_Problems to solve_
1. Copy out the AB 2561 article word for word, starting at "What AB 2561" and ending at "you’ll never find.".
2. In the AB 2561 article, list the four labels that open the bullet points of the summary.
3. Carry on the AB 2561 article from its last sentence.

**** Supplied passage

TL;DR:

  • What passed: California’s Assembly unanimously passed AB 2561 on May 14, 2026: 77 votes in favor, zero against. The bill requires every operating system and application to configure default privacy settings to the most protective option available. [1][2]
  • What it bans: Apps cannot undo a user’s privacy settings without explicit consent. No more stealth resets after updates. No more dark patterns that trick you into opting back in. [1]
  • Where it stands: Headed to the California Senate. Assigned to the Senate Rules Committee. If it passes and the governor signs it, this becomes the strongest privacy-by-default law in the United States. [2]
  • Why it matters: Every privacy law until now has been opt-out. You have to find the setting, navigate the menus, and actively protect yourself. AB 2561 flips that. Protection is the starting point. Surveillance becomes the thing you have to opt into.

What AB 2561 Would Actually Change on Your Phone

Right now, when you download Instagram, location tracking is on. Ad personalization is on. Activity sharing is on. Your data gets harvested from the moment you hit “Accept.” If you want privacy, you go digging through Settings → Privacy → Ad Preferences → Data Sharing → a toggle buried four menus deep that Meta hopes you’ll never find.

********
**** Given records

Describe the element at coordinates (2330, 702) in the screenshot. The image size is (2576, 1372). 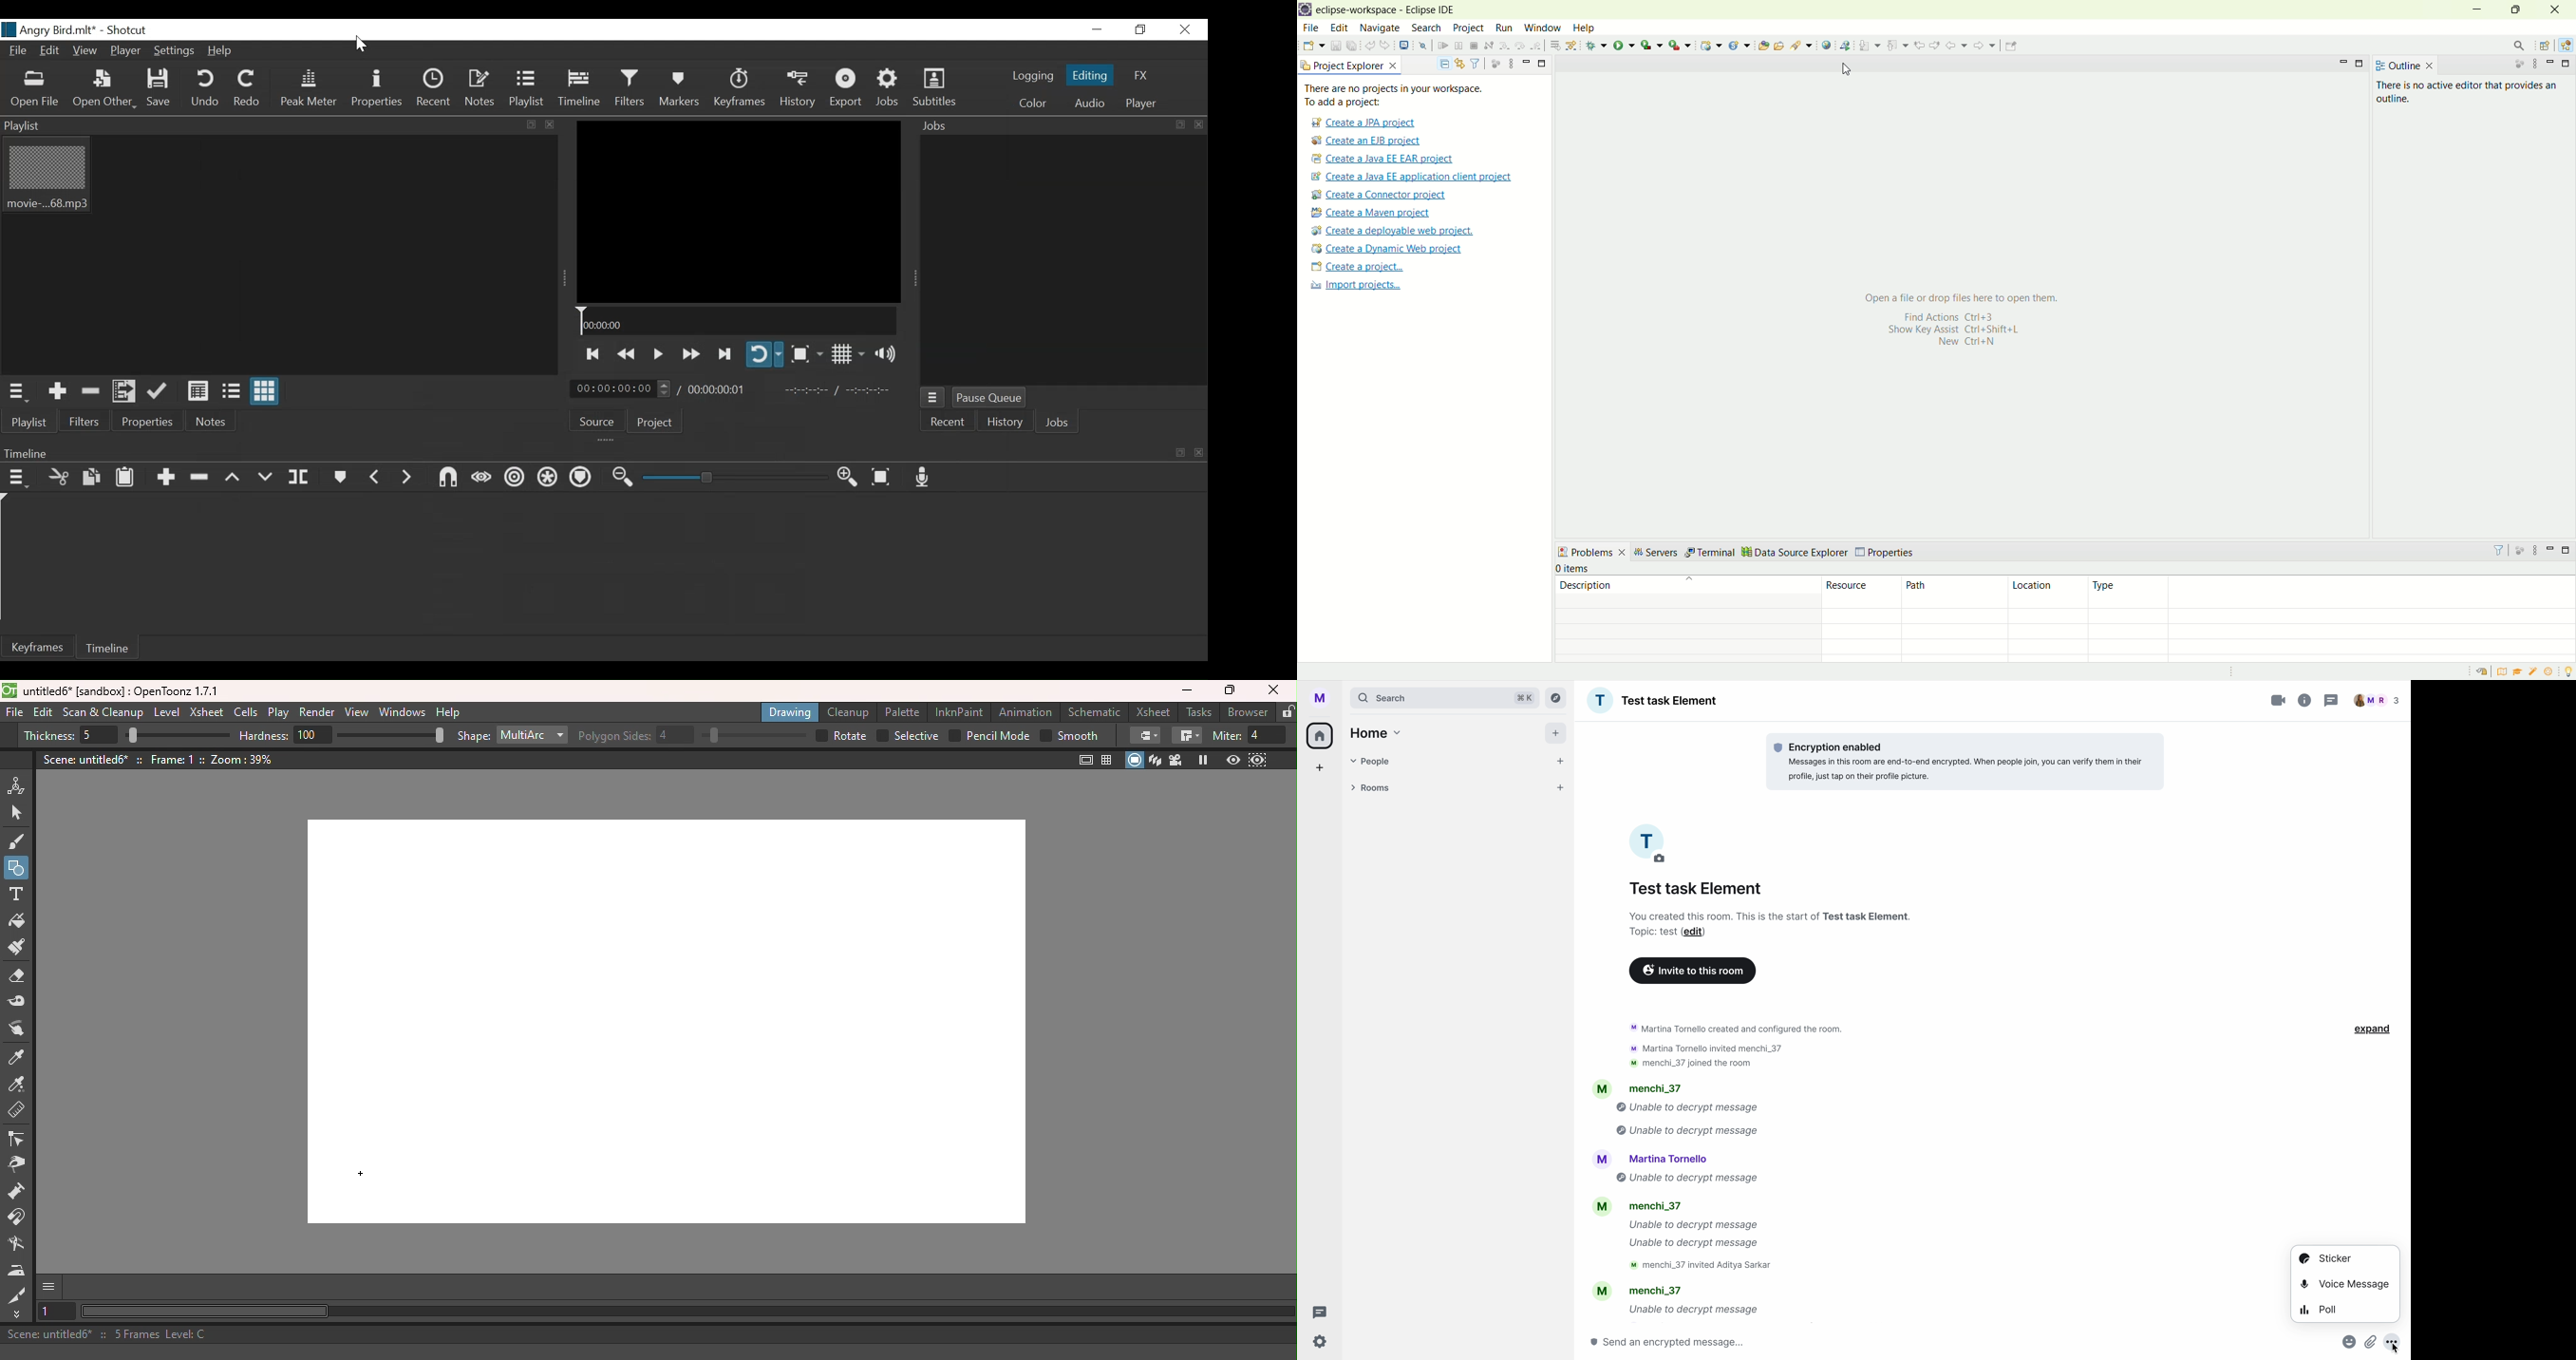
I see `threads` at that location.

********
**** Given records

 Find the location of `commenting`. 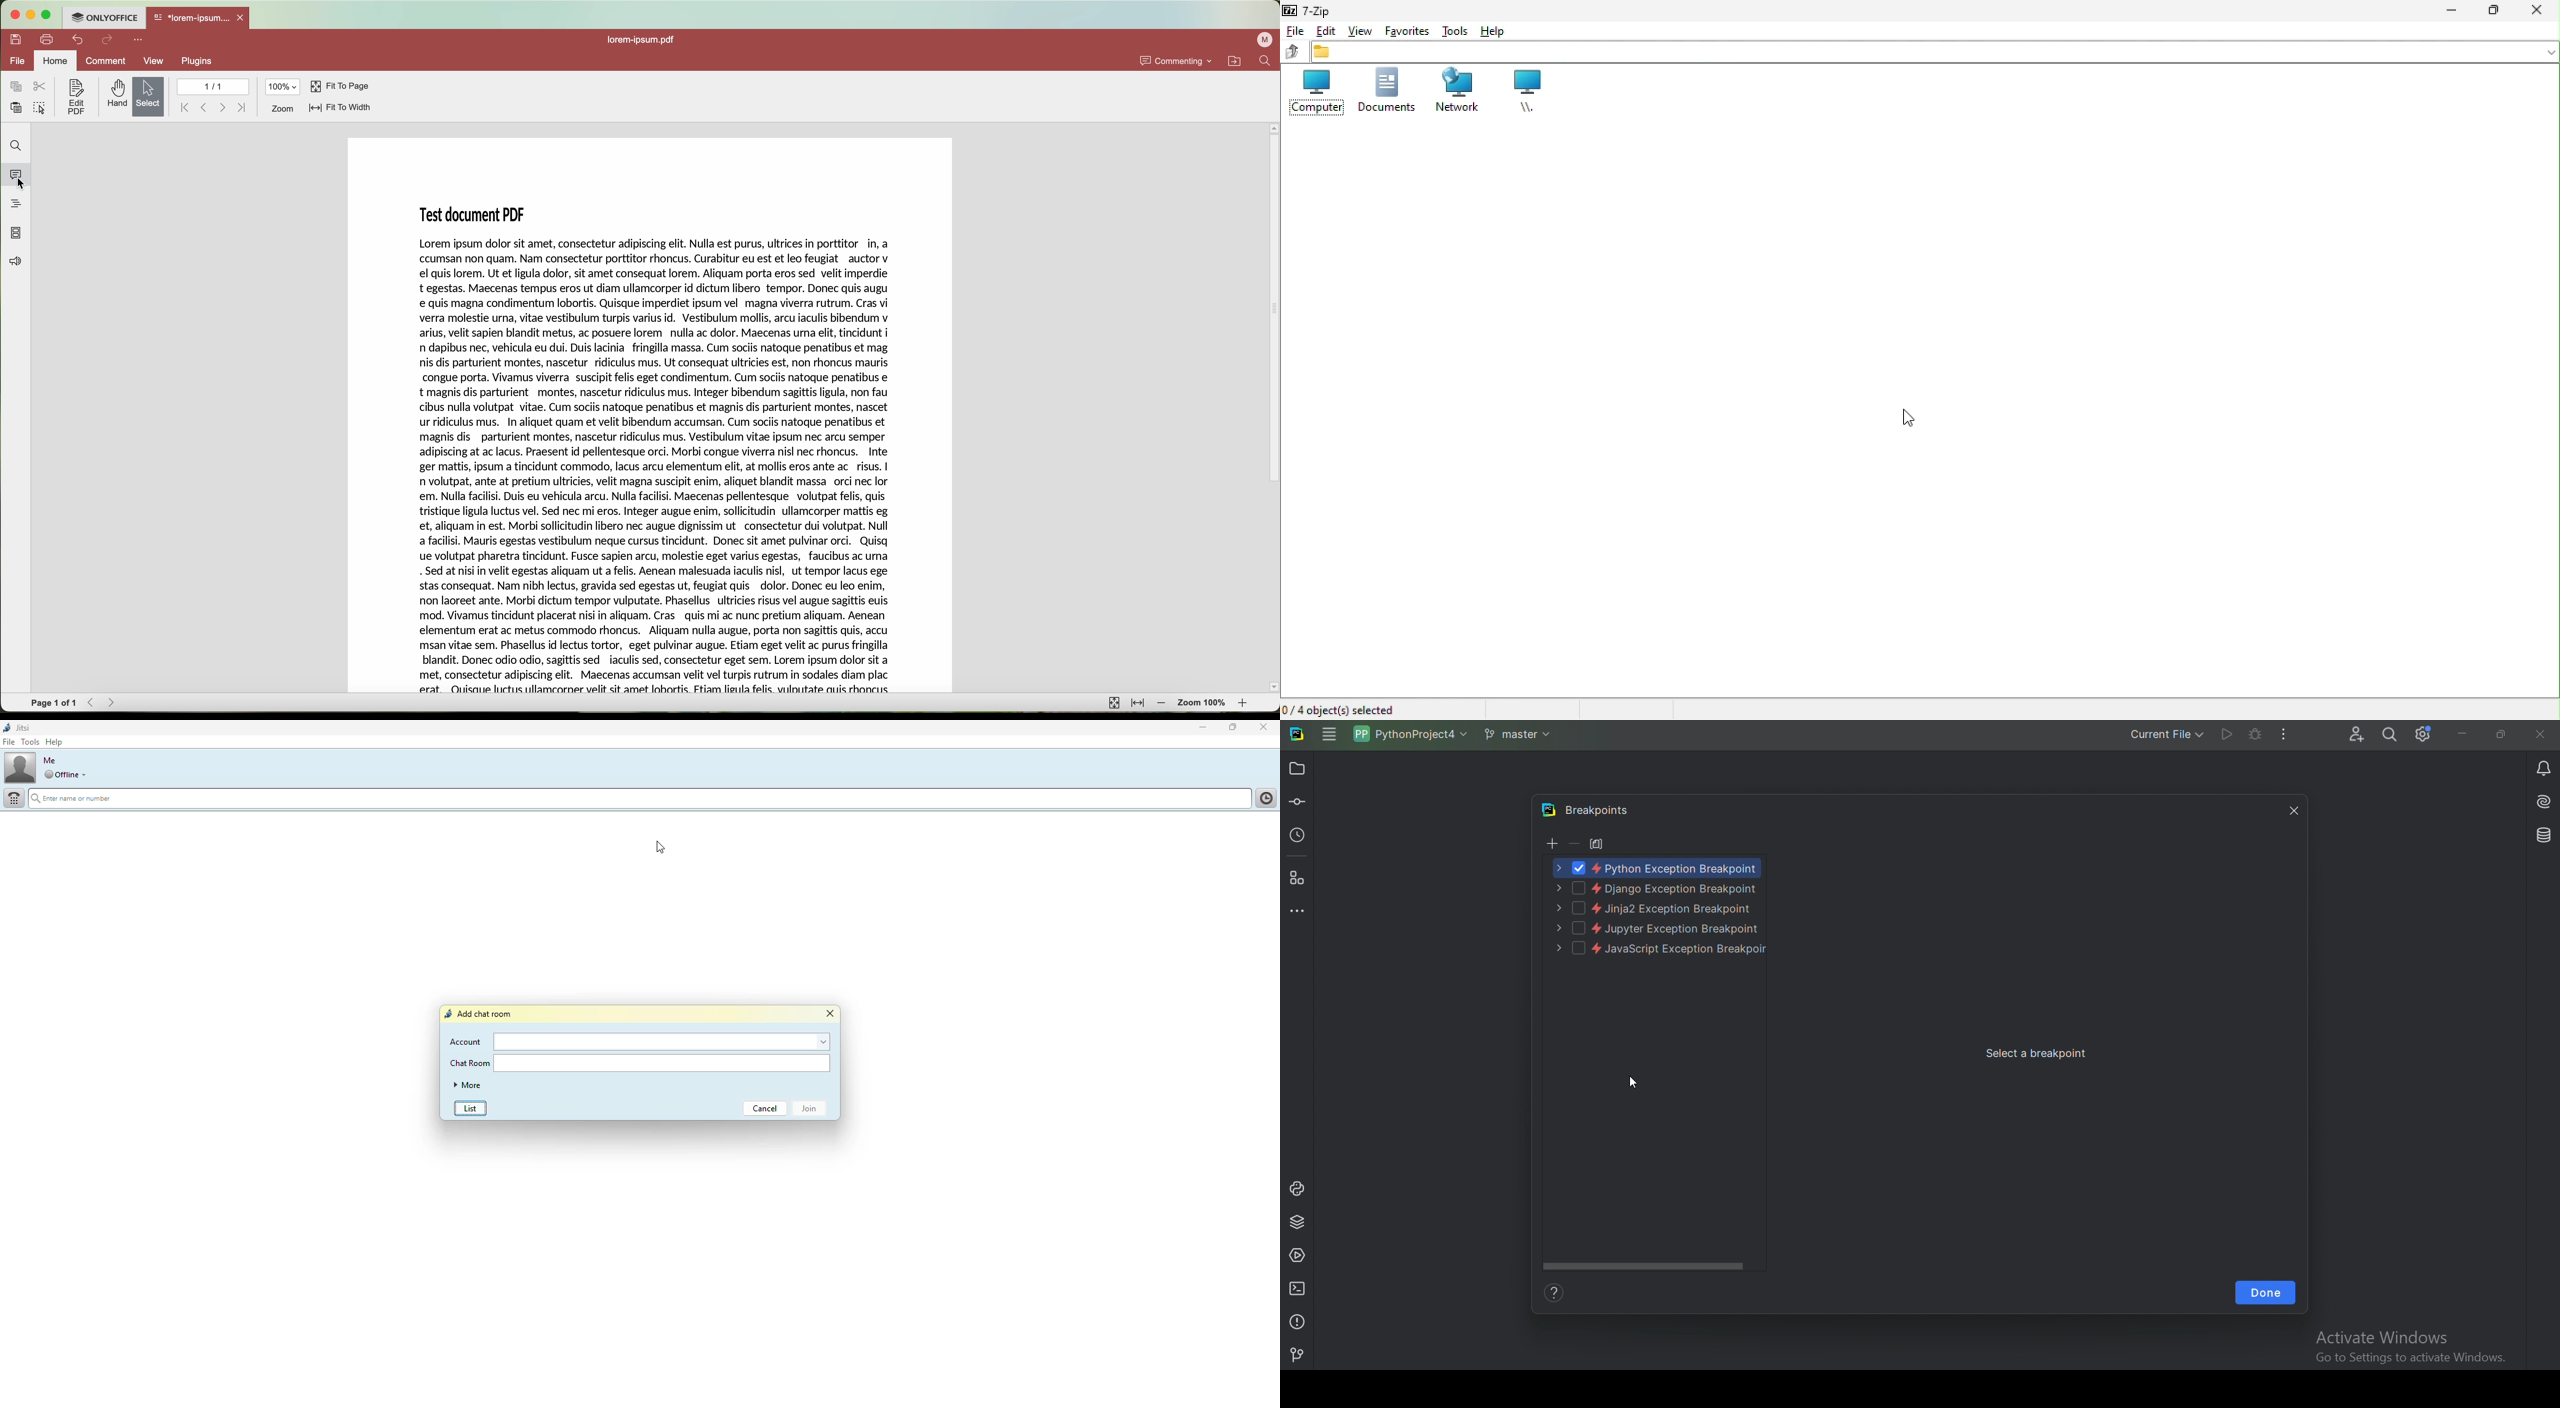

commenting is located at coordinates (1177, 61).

********

_Answers_
1.
What AB 2561 Would Actually Change on Your Phone

Right now, when you download Instagram, location tracking is on. Ad personalization is on. Activity sharing is on. Your data gets harvested from the moment you hit “Accept.” If you want privacy, you go digging through Settings → Privacy → Ad Preferences → Data Sharing → a toggle buried four menus deep that Meta hopes you’ll never find.

2.
What passed
What it bans
Where it stands
Why it matters

3.
AB 2561 reverses this. Here’s what it would look like in practice:

  • Instagram: Location tracking off by default. Ad personalization off. Activity status hidden. You’d have to actively choose to share your data, not actively choose to stop.
  • Google Maps: Location history off. Web & app activity tracking off. Personalized ads off. Google would need explicit consent to turn any of these on.
  • TikTok: Personalized ads off. Data sharing with third parties off. Interest-based targeting off. The recommendation algorithm would still work, but it couldn’t feed your behavioral data to advertisers without asking first.
  • Your smart TV: ACR (automatic content recognition) off. Viewing data collection off. Ad tracking off. Samsung, LG, and Vizio currently ship TVs that watch what you watch. That stops.
  • Your phone’s OS: Both iOS and Android would need to ship with the most restrictive privacy defaults. Apple is already close. Google is not.

The Bill in Plain English

AB 2561, authored by Assembly Member Valencia, adds Chapter 22.9 to the California Business and Professions Code. It does two things [1]:

Rule 1: Every operating system and application must “configure a user’s default privacy setting to be the most privacy protective setting offered.”

Rule 2: No operating system or application can “undo a user’s affirmative configuration of a privacy setting without the user’s explicit consent.”

That second rule is just as important as the first. Right now, apps routinely reset your privacy choices after updates. You turned off tracking in March? The April update turned it back on and buried the notification in a changelog nobody reads. AB 2561 makes that illegal.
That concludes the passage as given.